What needs transcribing is the line with "Utilitários (612, 429)" and every line after it to the end of the records, exactly and alone, with no pictures.

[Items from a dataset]
= = = =

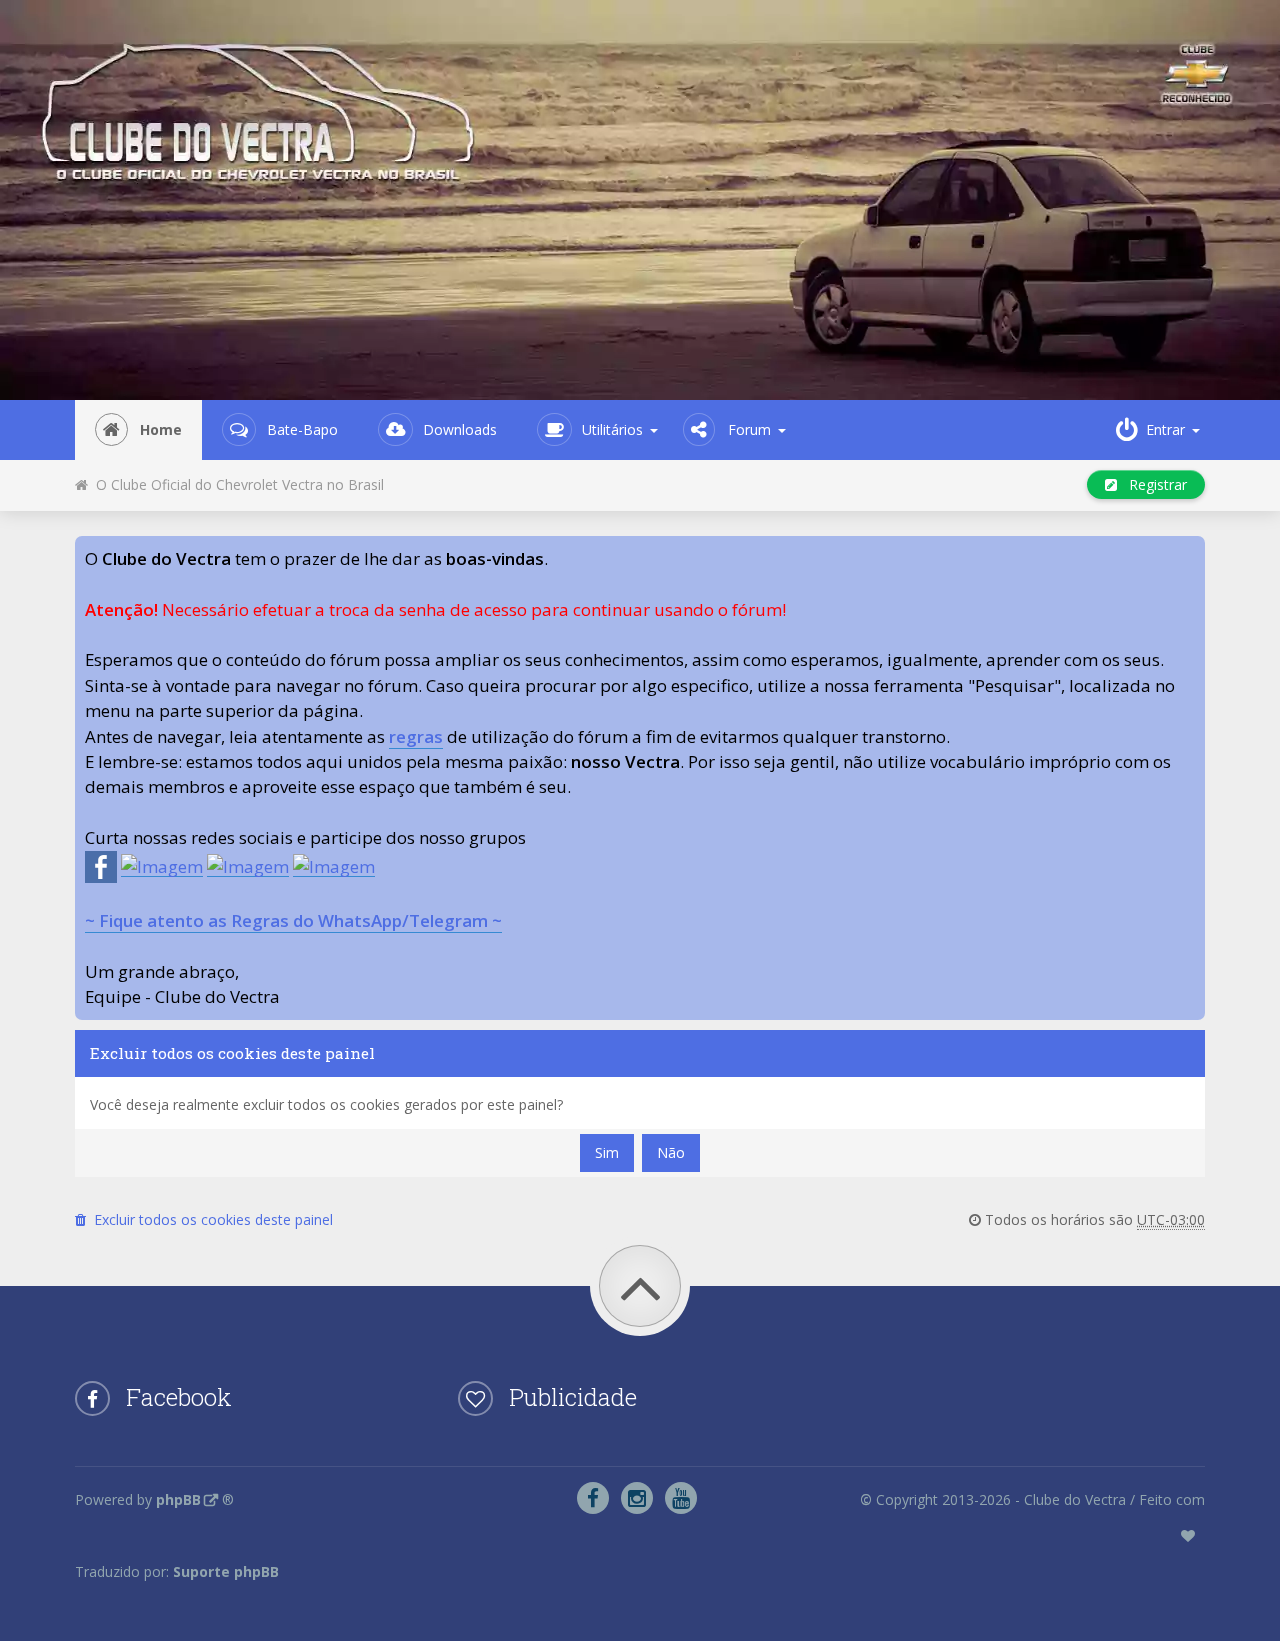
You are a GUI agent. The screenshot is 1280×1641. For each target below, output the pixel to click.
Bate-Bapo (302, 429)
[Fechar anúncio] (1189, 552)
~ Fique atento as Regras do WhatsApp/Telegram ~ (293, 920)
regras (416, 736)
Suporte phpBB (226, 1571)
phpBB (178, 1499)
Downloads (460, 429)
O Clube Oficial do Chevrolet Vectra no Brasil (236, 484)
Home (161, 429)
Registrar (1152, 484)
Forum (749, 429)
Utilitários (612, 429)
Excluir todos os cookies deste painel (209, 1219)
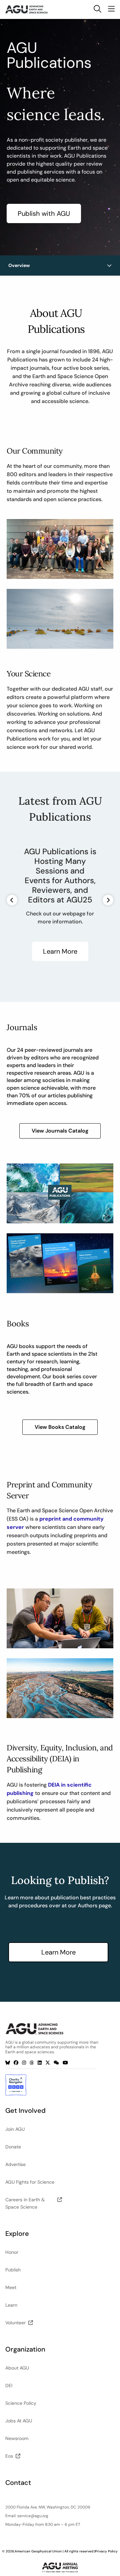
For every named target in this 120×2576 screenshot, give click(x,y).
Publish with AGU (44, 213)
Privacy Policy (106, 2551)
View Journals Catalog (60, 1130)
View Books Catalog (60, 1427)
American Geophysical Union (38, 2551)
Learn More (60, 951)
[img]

= = = =

**SOLUTION TO THE EXERCISE:**
Utilitários (612, 429)
Excluir todos os cookies deste painel (209, 1219)
For every named target in this 120×2576 screenshot, give click(x,y).
Publish with AGU (44, 213)
Privacy Policy (106, 2551)
View Journals Catalog (60, 1130)
View Books Catalog (60, 1427)
American Geophysical Union (38, 2551)
Learn More (60, 951)
[img]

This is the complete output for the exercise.